- [Задание]
Дословно перепишите из приведённого ниже текста об оперных премьерах фрагмент, который начинается со слов «Щедрый на оперные» и заканчивается словами «на российских сценах.».

- [Исходный текст]
┄┄┄┄┄┄
От классики до модернизма/"Севильский цирюльник", "Кафе "Сократ" (т-р им.К.С.Станиславского и Вл.И.Немировича-Данченко)

Выпуск №8-128/2010, Премьеры Москвы

От классики до модернизма/"Севильский цирюльник", "Кафе "Сократ" (т-р им.К.С.Станиславского и Вл.И.Немировича-Данченко)

 

Щедрый на оперные новинки в нынешнем сезоне Театр им. К.С.Станиславского и Вл.И.Немировича-Данченко вслед за романтическим «Вертером» Жюля Массне, открывшим сезон, в новом году представил почти одновременно еще две оперы: на основной сцене – новую версию классического и всем известного «Севильского цирюльника» Дж.Россини и на камерной – любопытный музыкально-театральный опус под названием «Кафе «Сократ», в котором постановщики соединили две оперные миниатюры французских композиторов-модернистов ХХ века Эрика Сати и Дариуса Мийо, по сей день не исполнявшиеся на российских сценах.
«Севильский цирюльник» Дж. Россини (либретто Ч.Стербини по пьесе П.Бомарше) продолжил курс театра по реновации спектаклей своих основателей: он пришел на смену постановке К.С.Станиславского, прожившей на сцене театра более семи десятилетий.
┄┄┄┄┄┄
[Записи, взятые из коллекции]
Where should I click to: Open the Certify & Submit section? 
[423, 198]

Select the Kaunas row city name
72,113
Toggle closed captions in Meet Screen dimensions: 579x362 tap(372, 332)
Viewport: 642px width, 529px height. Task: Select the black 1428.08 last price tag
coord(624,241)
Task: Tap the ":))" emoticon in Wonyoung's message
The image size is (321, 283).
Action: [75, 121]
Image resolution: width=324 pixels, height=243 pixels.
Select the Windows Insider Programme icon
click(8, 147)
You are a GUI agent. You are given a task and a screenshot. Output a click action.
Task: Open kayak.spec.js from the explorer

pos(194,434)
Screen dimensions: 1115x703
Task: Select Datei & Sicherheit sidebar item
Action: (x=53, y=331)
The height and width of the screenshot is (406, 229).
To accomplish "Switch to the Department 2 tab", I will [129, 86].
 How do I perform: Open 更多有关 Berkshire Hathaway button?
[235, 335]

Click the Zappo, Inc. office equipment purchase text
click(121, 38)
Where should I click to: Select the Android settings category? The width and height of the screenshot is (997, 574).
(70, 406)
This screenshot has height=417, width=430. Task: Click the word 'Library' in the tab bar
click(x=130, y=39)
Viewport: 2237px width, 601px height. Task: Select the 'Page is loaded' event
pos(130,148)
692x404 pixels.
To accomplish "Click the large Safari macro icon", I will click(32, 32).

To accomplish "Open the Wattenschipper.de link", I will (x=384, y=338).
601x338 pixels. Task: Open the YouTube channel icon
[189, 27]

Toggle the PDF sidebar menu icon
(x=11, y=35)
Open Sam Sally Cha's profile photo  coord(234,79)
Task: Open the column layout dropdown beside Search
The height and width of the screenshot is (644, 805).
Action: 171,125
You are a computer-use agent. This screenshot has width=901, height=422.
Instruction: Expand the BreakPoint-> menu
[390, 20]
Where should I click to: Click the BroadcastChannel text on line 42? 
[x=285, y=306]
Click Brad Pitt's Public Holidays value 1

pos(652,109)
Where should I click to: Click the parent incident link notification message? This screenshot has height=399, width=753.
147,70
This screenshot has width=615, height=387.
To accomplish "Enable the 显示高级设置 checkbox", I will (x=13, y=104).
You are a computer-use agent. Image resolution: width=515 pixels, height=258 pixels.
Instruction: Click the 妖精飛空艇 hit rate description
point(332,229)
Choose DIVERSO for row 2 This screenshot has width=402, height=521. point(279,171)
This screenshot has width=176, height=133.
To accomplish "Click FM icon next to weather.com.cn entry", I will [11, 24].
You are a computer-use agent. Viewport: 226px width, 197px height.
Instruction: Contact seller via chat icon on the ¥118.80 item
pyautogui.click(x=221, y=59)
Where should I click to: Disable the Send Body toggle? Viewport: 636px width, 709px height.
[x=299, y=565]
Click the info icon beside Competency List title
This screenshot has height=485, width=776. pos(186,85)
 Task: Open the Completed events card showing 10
┄┄┄┄┄┄
- [Ответ]
Щедрый на оперные новинки в нынешнем сезоне Театр им. К.С.Станиславского и Вл.И.Немировича-Данченко вслед за романтическим «Вертером» Жюля Массне, открывшим сезон, в новом году представил почти одновременно еще две оперы: на основной сцене – новую версию классического и всем известного «Севильского цирюльника» Дж.Россини и на камерной – любопытный музыкально-театральный опус под названием «Кафе «Сократ», в котором постановщики соединили две оперные миниатюры французских композиторов-модернистов ХХ века Эрика Сати и Дариуса Мийо, по сей день не исполнявшиеся на российских сценах.